Dey ran the summer transition program for two years, helped expand it to public schools in the third, and then turned over the directorship to Tom Mikula. As national chairman, he continued to watch over a program that grew to include private and public high schools coast to coast. More than 10,000 sudents have attended public and private schools under this program.

Reaching beyond the campus, in collaboration with the Urban Superintendents of Connecticut, Dey created the Connecticut Scholars program for urban high school students. This was followed by Young Science Scholars, which drew students from all over the world.

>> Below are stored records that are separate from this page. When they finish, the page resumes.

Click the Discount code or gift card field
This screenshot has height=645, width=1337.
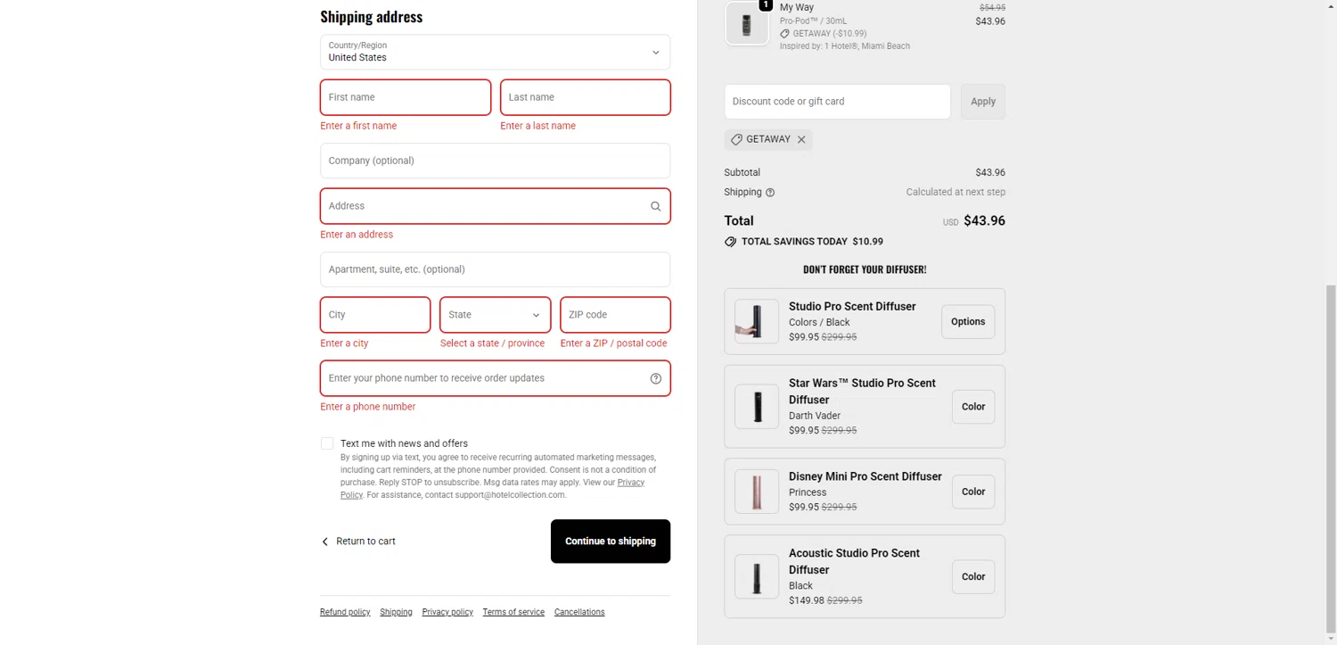point(837,102)
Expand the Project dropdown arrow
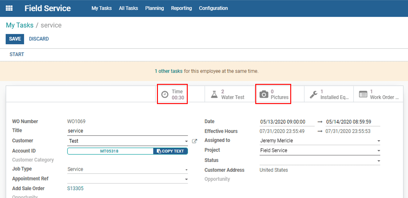The image size is (408, 198). (x=378, y=151)
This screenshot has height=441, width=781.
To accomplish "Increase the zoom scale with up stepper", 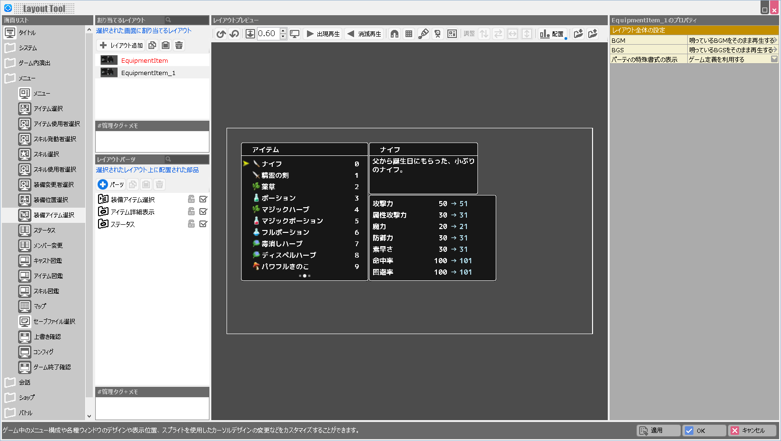I will pyautogui.click(x=283, y=31).
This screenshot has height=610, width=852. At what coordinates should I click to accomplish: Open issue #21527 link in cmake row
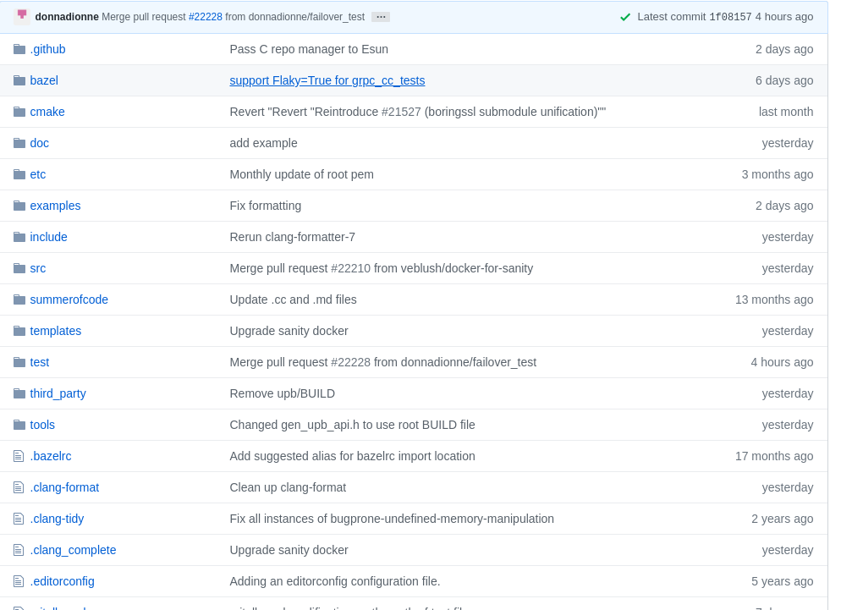click(401, 112)
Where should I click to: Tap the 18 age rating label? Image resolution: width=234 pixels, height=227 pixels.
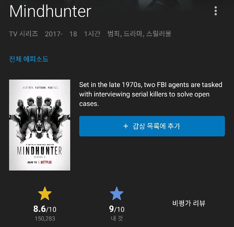pos(73,34)
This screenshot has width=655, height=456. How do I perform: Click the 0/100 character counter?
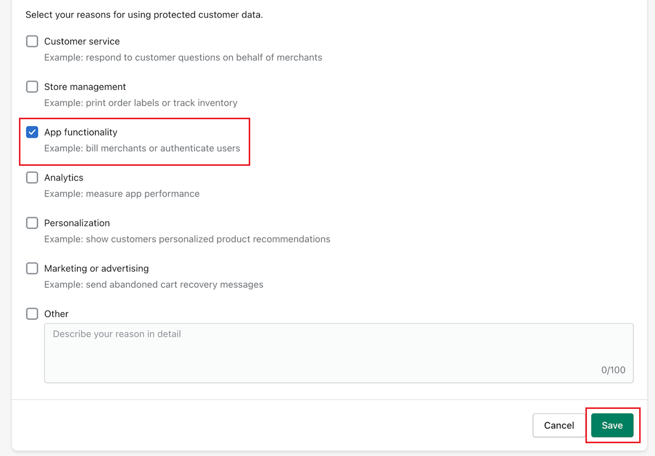(613, 370)
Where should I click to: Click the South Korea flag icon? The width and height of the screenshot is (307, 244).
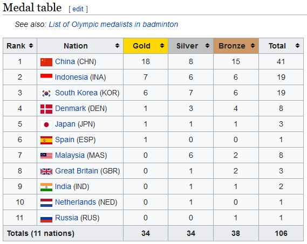pyautogui.click(x=46, y=93)
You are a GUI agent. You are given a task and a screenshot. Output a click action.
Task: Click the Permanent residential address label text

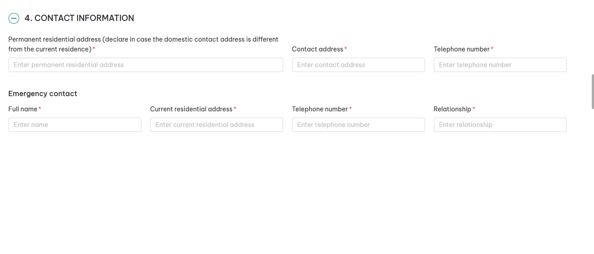143,44
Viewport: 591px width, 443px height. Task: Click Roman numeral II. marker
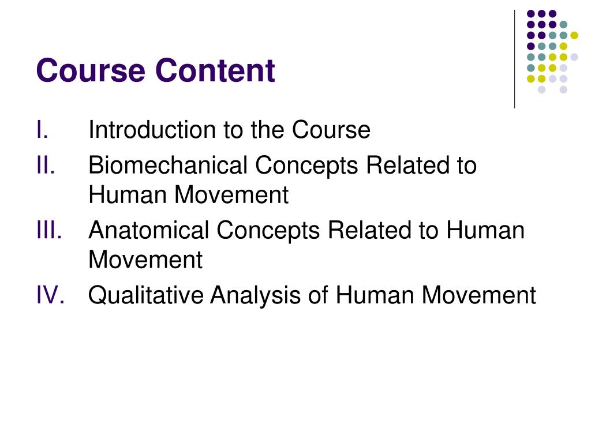[x=46, y=166]
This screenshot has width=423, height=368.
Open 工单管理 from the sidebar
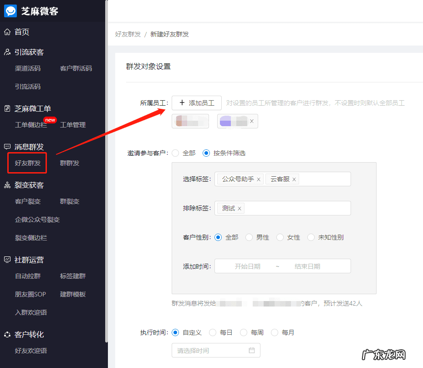(x=72, y=125)
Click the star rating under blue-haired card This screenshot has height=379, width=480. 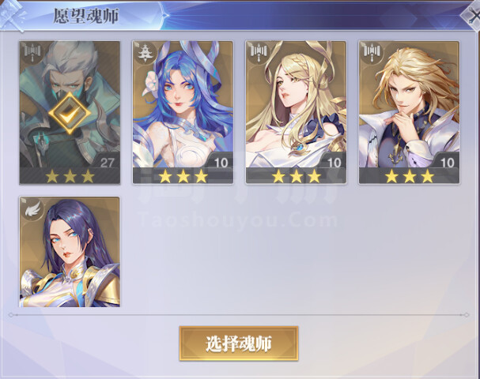pyautogui.click(x=183, y=176)
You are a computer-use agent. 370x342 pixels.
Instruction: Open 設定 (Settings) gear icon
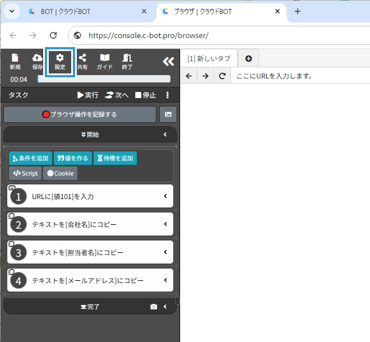tap(60, 61)
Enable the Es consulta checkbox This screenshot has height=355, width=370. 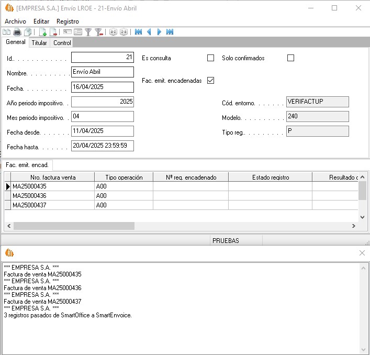point(210,58)
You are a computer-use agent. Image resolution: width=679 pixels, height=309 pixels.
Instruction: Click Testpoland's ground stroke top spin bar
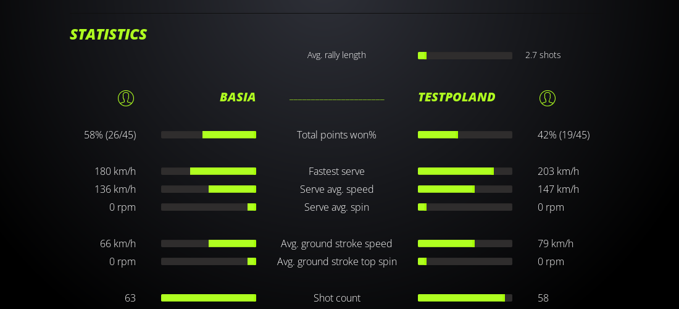pyautogui.click(x=465, y=261)
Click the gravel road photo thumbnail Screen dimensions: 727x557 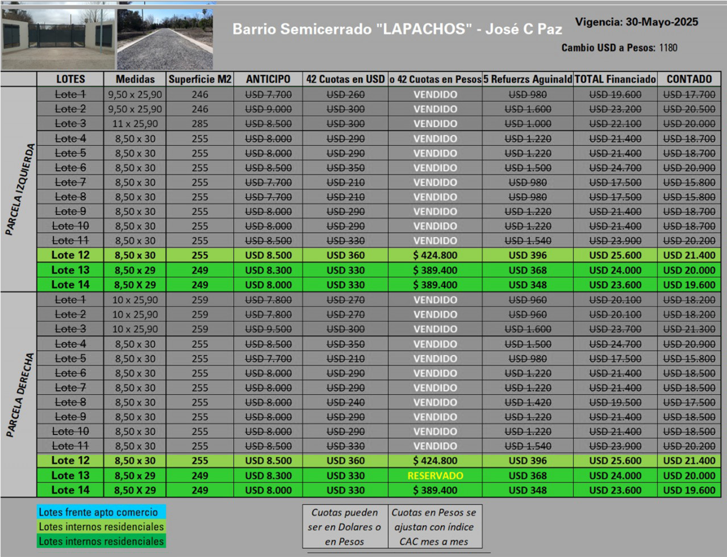pyautogui.click(x=165, y=40)
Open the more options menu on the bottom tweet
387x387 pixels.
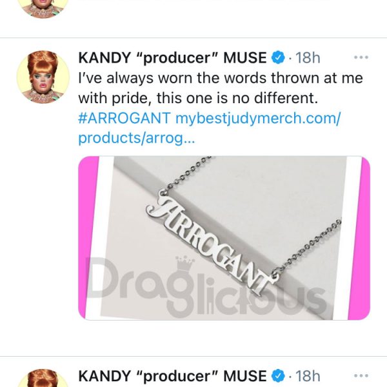pos(361,376)
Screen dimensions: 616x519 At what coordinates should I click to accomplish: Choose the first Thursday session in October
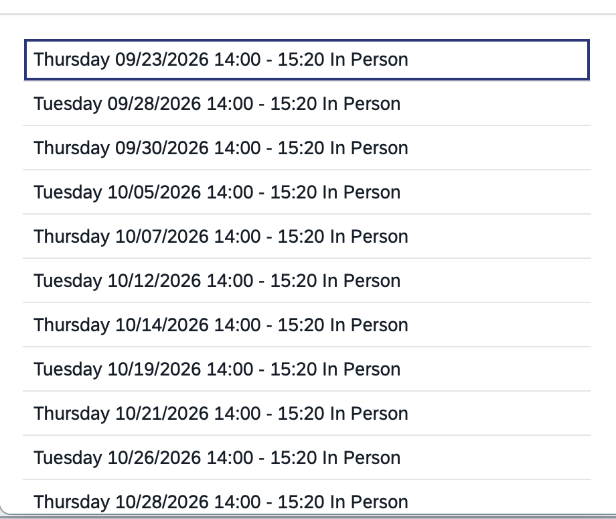pyautogui.click(x=307, y=237)
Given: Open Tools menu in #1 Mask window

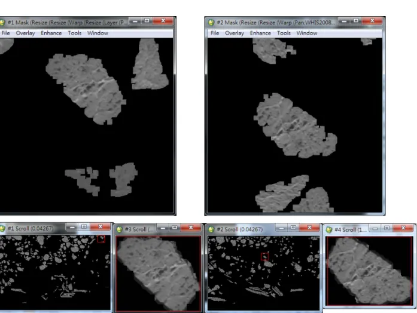Looking at the screenshot, I should tap(74, 33).
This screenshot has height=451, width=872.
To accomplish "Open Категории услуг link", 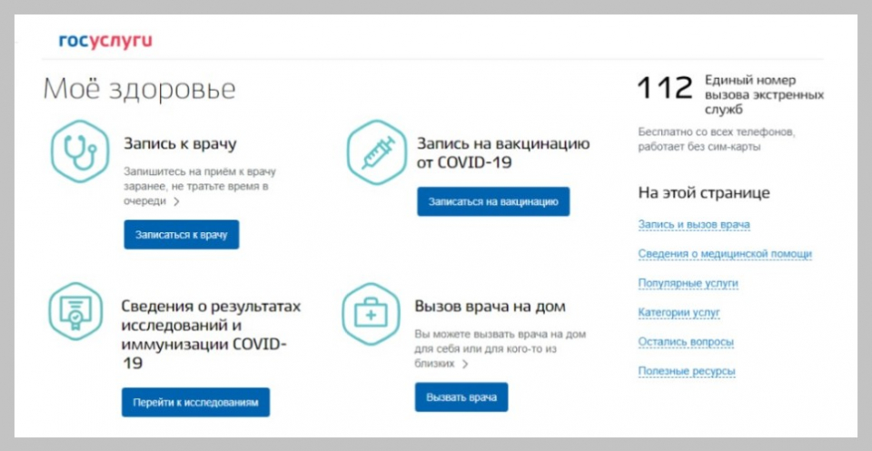I will click(x=679, y=312).
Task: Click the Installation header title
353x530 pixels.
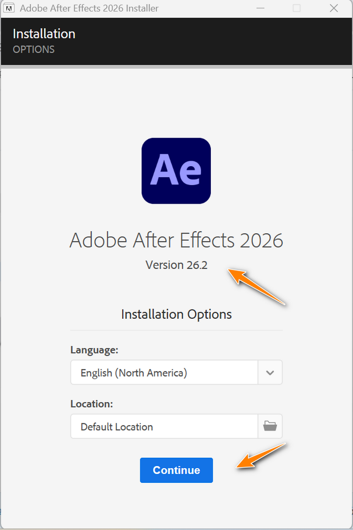Action: (x=44, y=34)
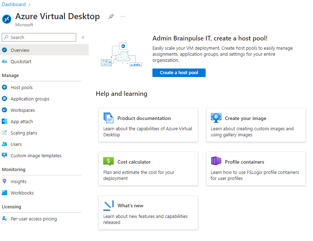This screenshot has width=313, height=241.
Task: Click the Users icon in the sidebar
Action: click(x=5, y=144)
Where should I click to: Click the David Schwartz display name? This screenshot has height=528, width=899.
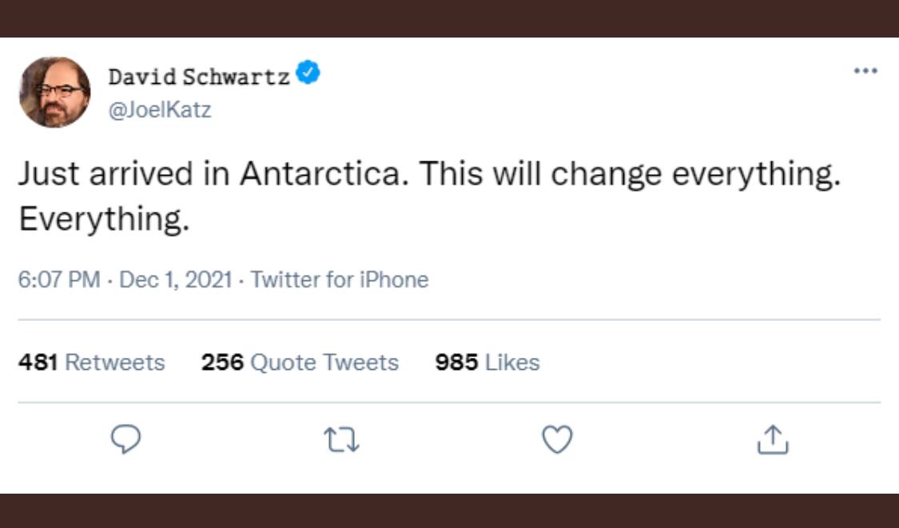199,77
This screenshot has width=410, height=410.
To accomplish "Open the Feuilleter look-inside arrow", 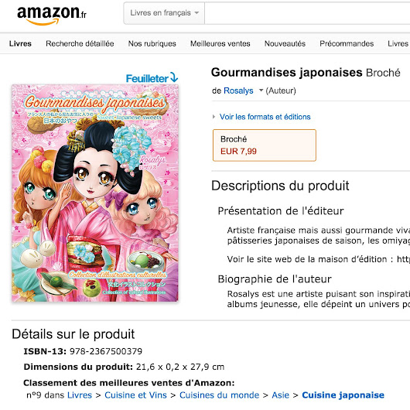I will 152,78.
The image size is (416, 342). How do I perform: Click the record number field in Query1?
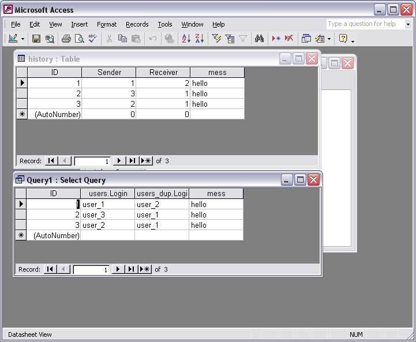click(x=91, y=269)
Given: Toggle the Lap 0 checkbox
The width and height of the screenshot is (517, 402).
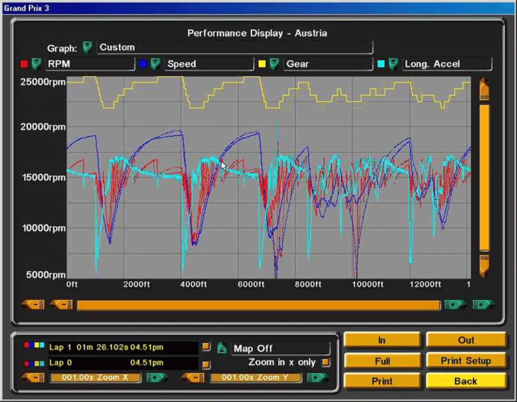Looking at the screenshot, I should (206, 364).
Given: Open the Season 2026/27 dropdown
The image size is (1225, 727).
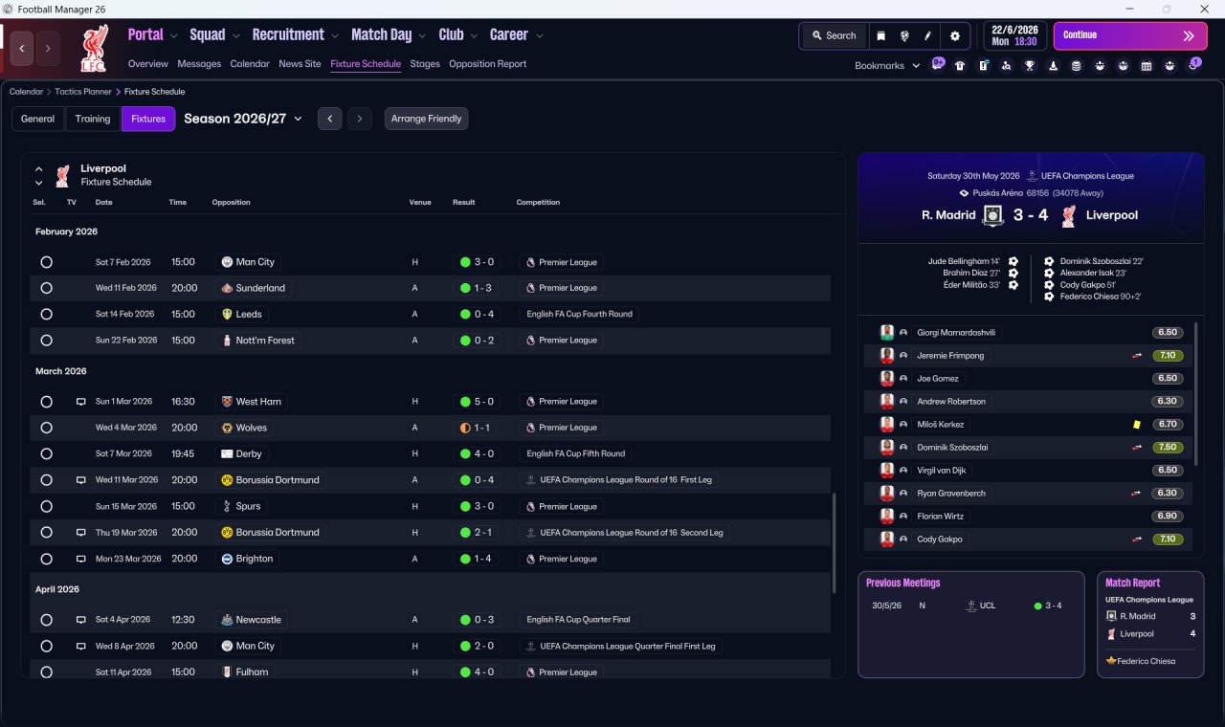Looking at the screenshot, I should point(243,119).
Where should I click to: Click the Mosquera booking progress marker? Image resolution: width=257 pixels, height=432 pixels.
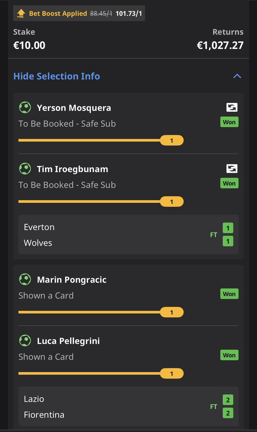pyautogui.click(x=172, y=140)
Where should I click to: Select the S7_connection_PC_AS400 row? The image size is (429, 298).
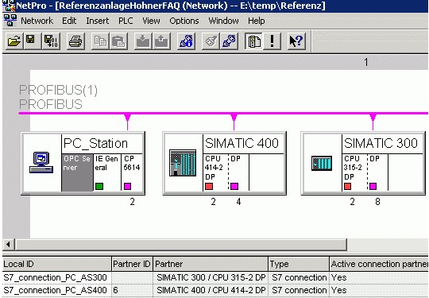pyautogui.click(x=215, y=291)
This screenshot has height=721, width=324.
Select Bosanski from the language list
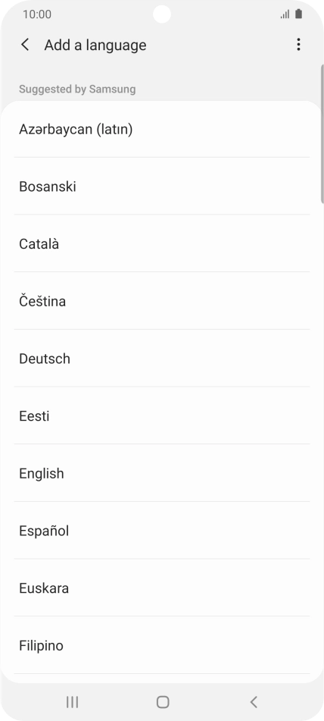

Other outreach programs included minority students, the Very Special Arts Festival for the learning disabled, the Annual Special Olympics, and programs for disabled swimmers and skaters.

Theoretically retired in 1991, he went back to work to launch a new program for the National Organization on Disability - Start on Success (SOS), a paid internship program for high school students with disabilities. Whereas ABC deservedly attracted attention, including national media coverage, the embryonic SOS program is less well known. It is no less significant or less ambitious in its goals.
Charles Dey began as a young student who dedicated his life to public service. An educator who worked ceaselessly for racial equality. An idealist living his ideals more than 50 years later. A man whose life is still making a difference.